**PROBLEM TO WORK ON:** Retype the data exactly, from the first line through the line containing "search-placeholder: 请输入搜索内容 is", and include both ends. Leave the pictures out of your answer.

**DATA EXCERPTS:**
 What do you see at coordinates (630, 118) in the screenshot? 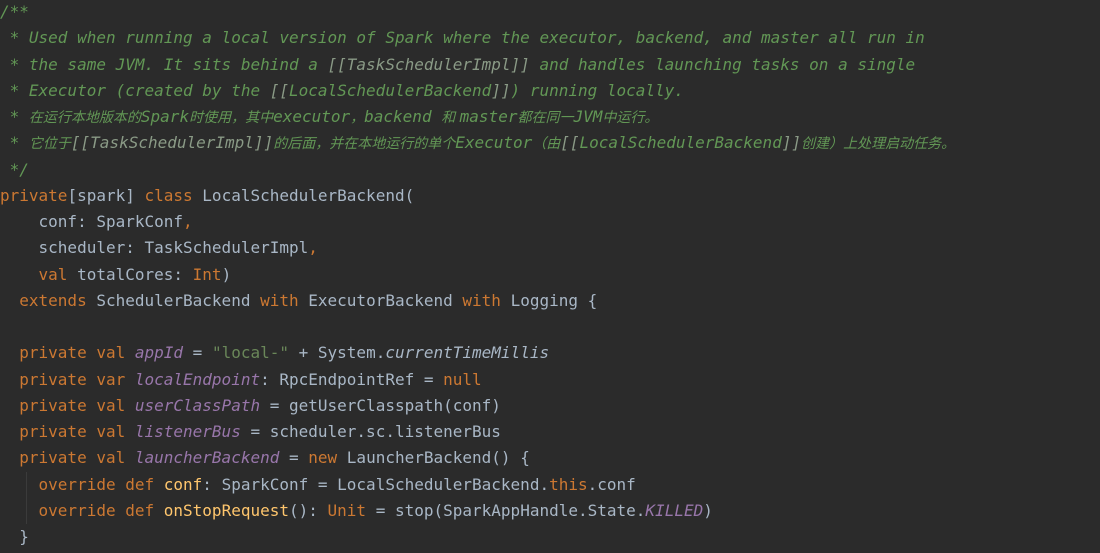
I see `code-token: 中运行。` at bounding box center [630, 118].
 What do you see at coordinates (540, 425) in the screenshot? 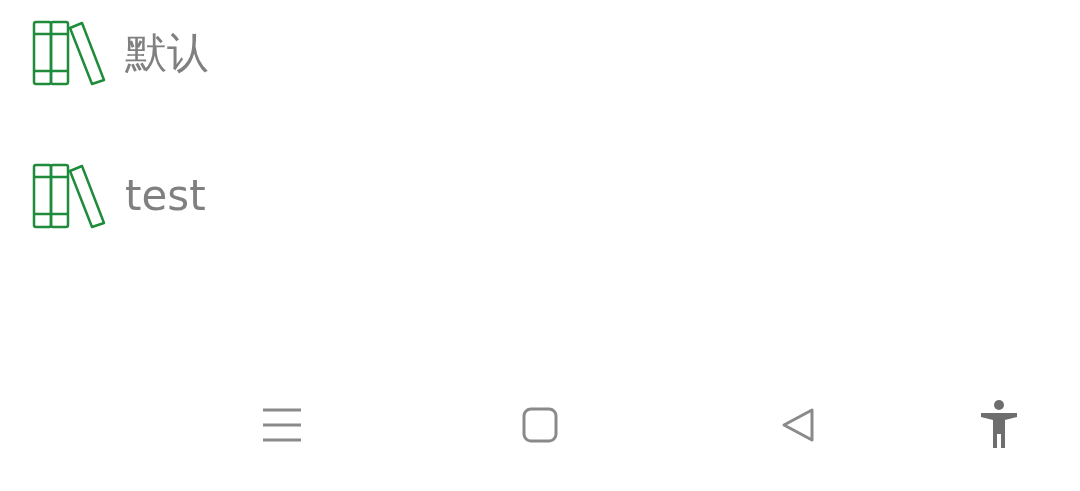
I see `home-icon` at bounding box center [540, 425].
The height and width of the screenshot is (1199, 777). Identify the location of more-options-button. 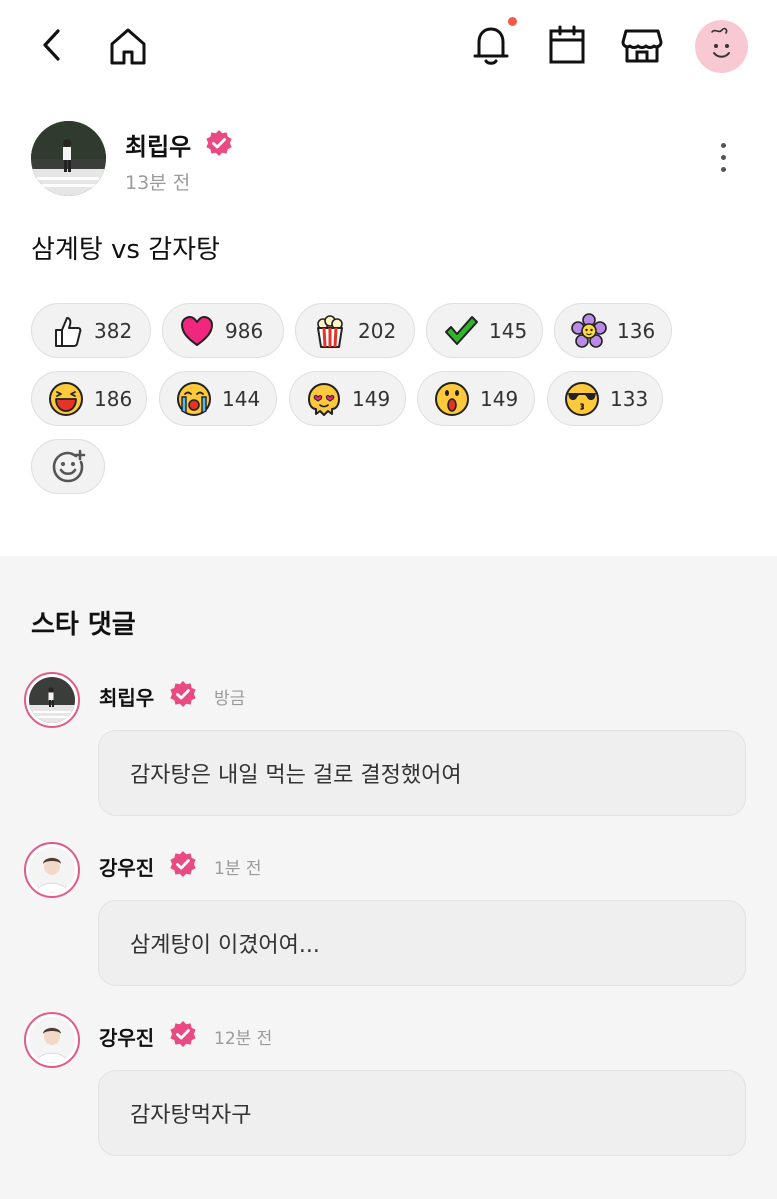
(723, 160).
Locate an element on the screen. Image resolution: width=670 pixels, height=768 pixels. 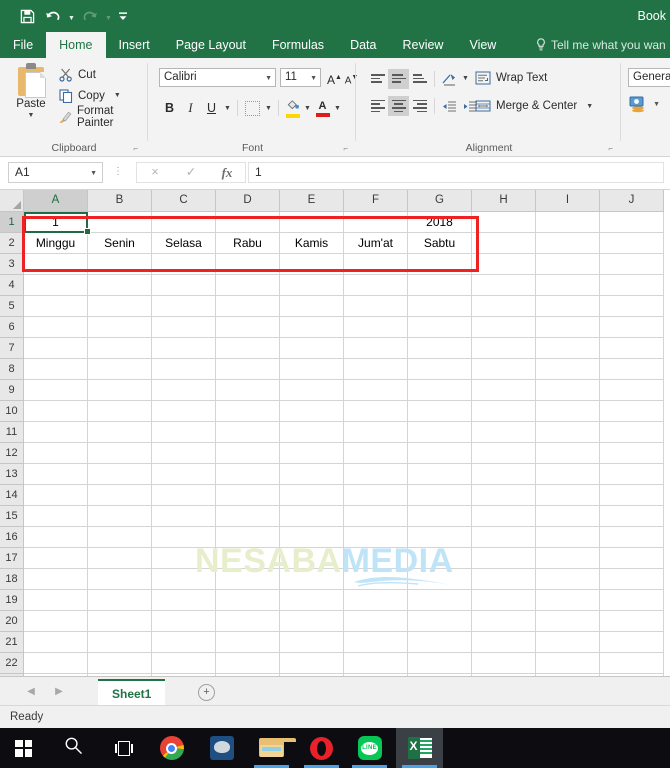
borders-dropdown-icon: ▼ is located at coordinates (268, 108).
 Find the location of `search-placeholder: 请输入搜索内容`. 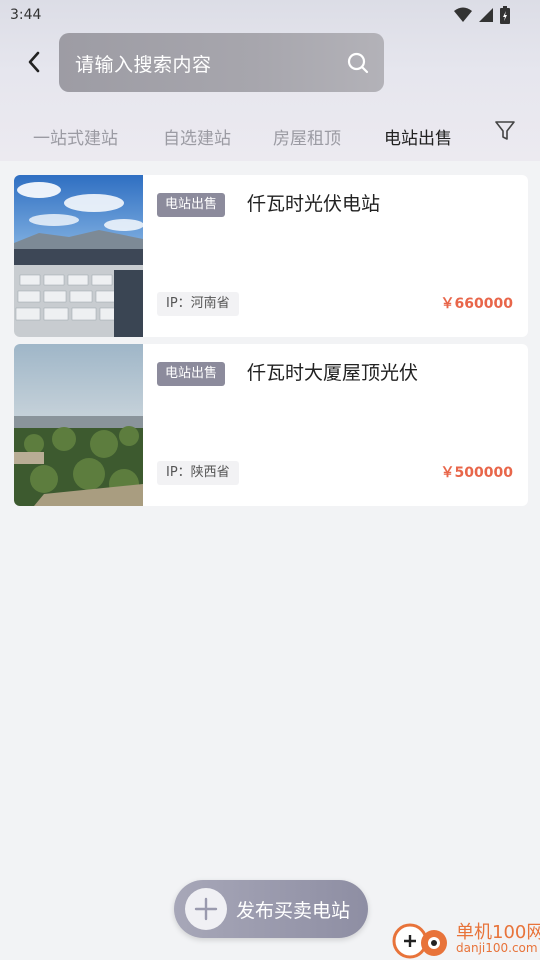

search-placeholder: 请输入搜索内容 is located at coordinates (144, 65).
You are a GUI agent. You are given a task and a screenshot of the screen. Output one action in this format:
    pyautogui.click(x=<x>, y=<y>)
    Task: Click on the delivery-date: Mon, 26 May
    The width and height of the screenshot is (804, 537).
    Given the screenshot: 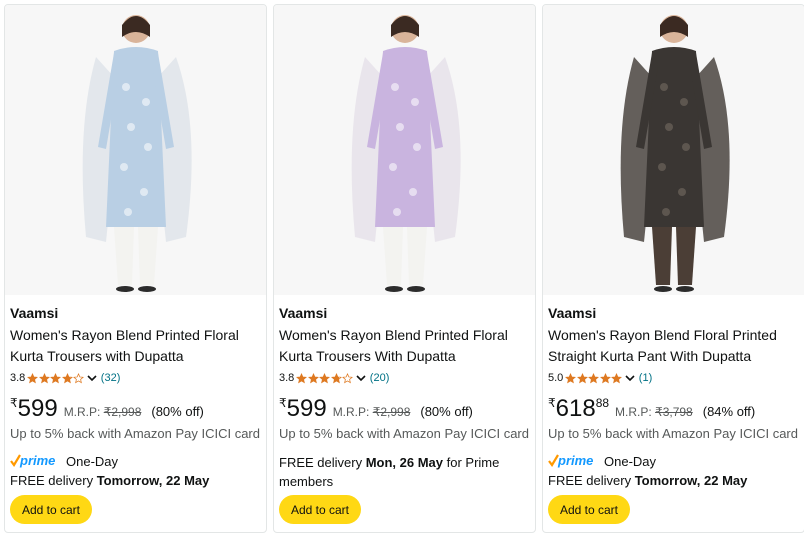 What is the action you would take?
    pyautogui.click(x=404, y=462)
    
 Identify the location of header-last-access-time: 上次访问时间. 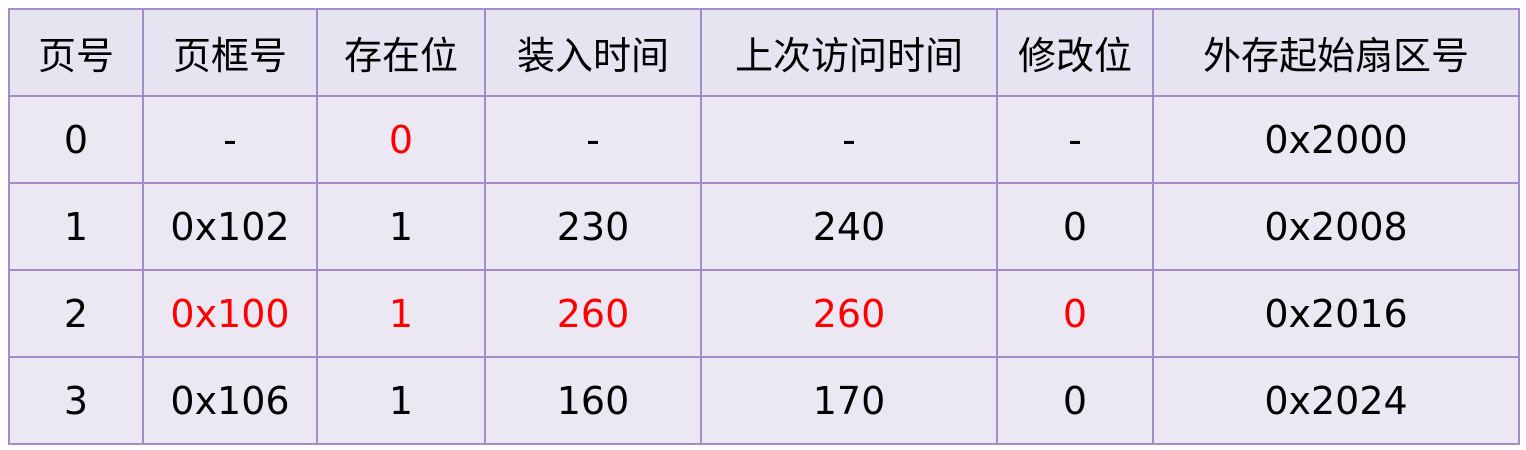
(849, 52).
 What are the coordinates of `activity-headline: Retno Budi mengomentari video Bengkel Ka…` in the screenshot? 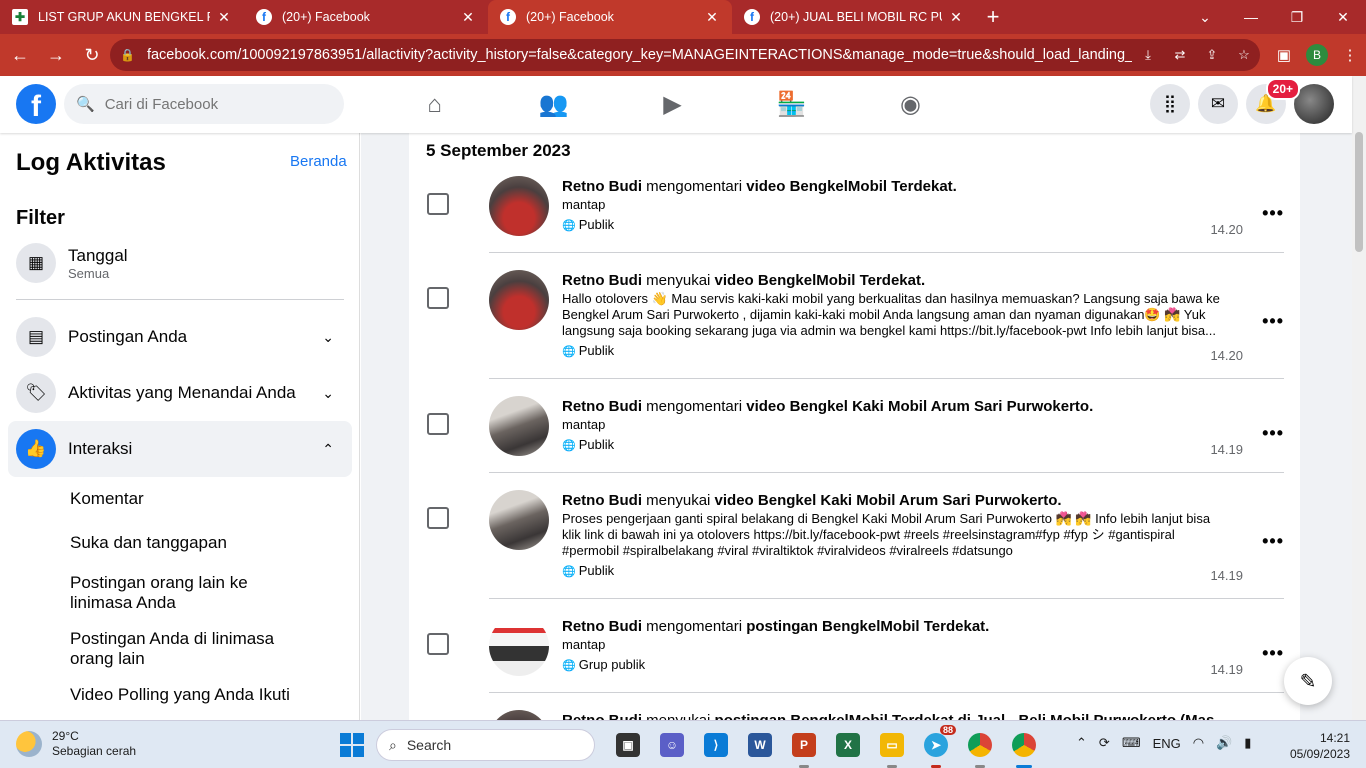 It's located at (894, 407).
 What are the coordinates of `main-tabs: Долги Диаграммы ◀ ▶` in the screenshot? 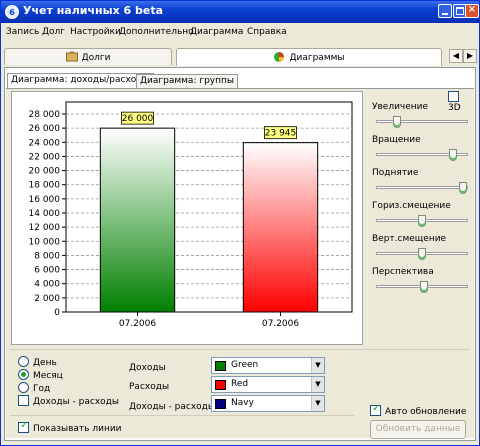 It's located at (240, 57).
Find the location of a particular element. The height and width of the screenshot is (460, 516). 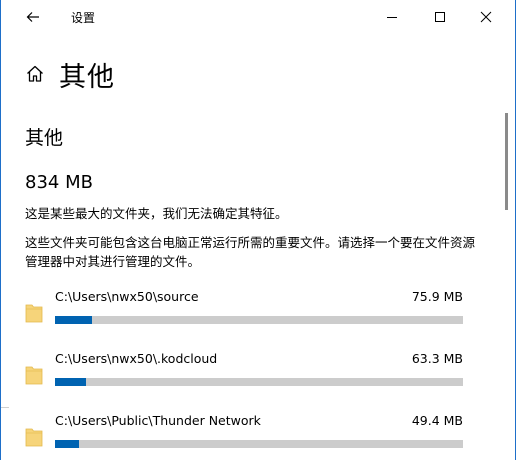

window-title: 设置 is located at coordinates (84, 18).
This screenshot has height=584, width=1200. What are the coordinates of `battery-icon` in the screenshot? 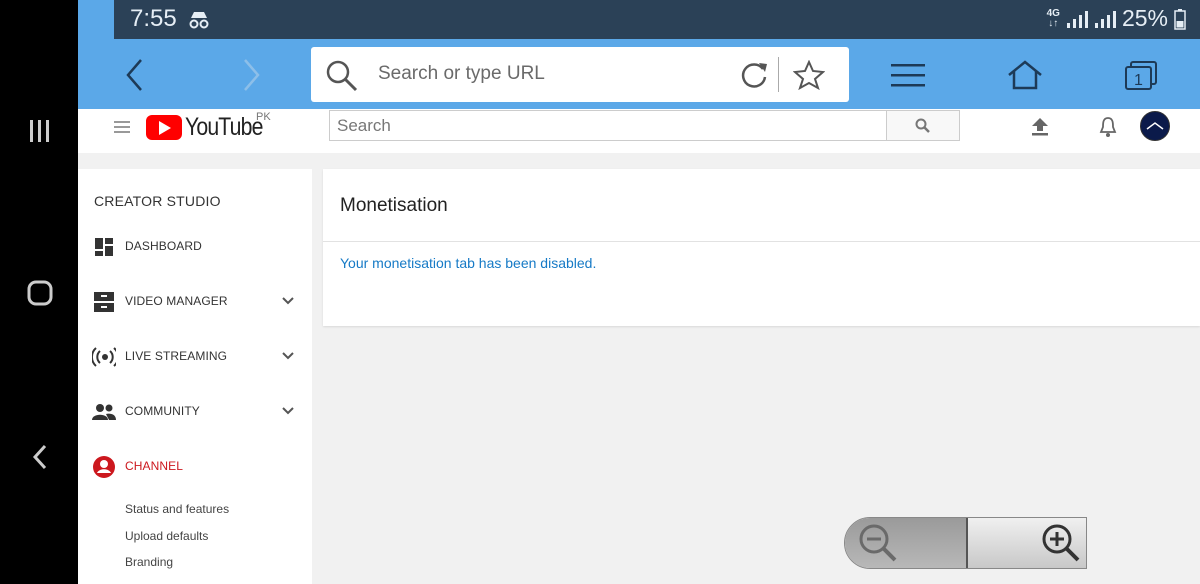 It's located at (1180, 19).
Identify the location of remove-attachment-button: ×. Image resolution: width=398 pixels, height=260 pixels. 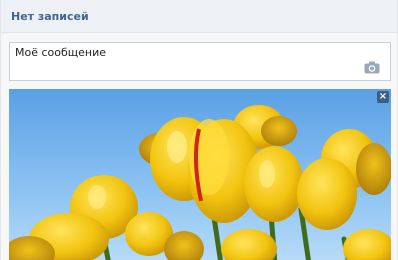
(383, 97).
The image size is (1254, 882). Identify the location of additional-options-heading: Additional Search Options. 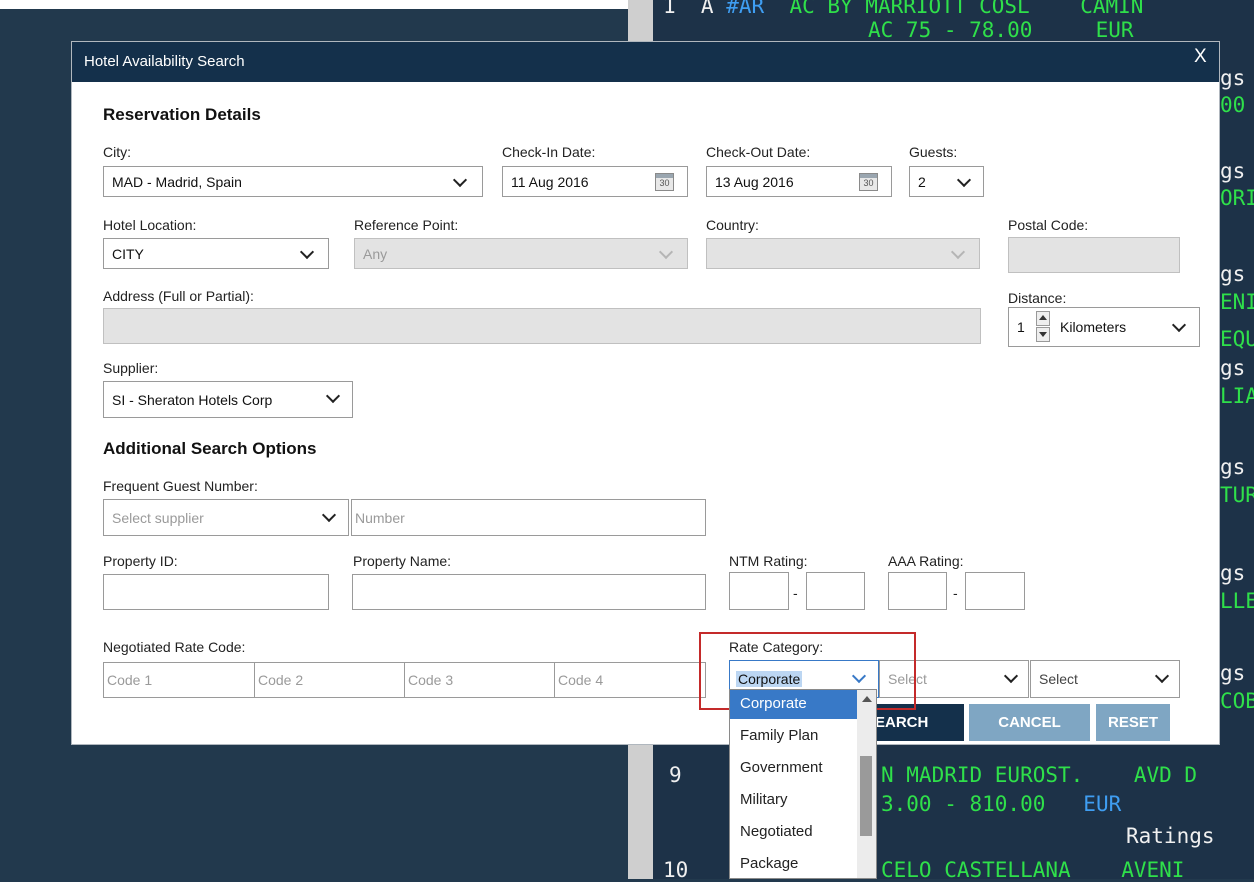
(210, 448).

**ANSWER TO THIS EXERCISE:**
 What do you see at coordinates (630, 118) in the screenshot? 
I see `code-token: 中运行。` at bounding box center [630, 118].
 What do you see at coordinates (540, 425) in the screenshot? 
I see `home-icon` at bounding box center [540, 425].
The height and width of the screenshot is (1199, 777). Identify the location of more-options-button. 
(723, 160).
Locate an element on the screen. Image resolution: width=670 pixels, height=768 pixels. 
borders-dropdown-icon: ▼ is located at coordinates (268, 108).
 Find the location of `search-placeholder: 请输入搜索内容`. 

search-placeholder: 请输入搜索内容 is located at coordinates (144, 65).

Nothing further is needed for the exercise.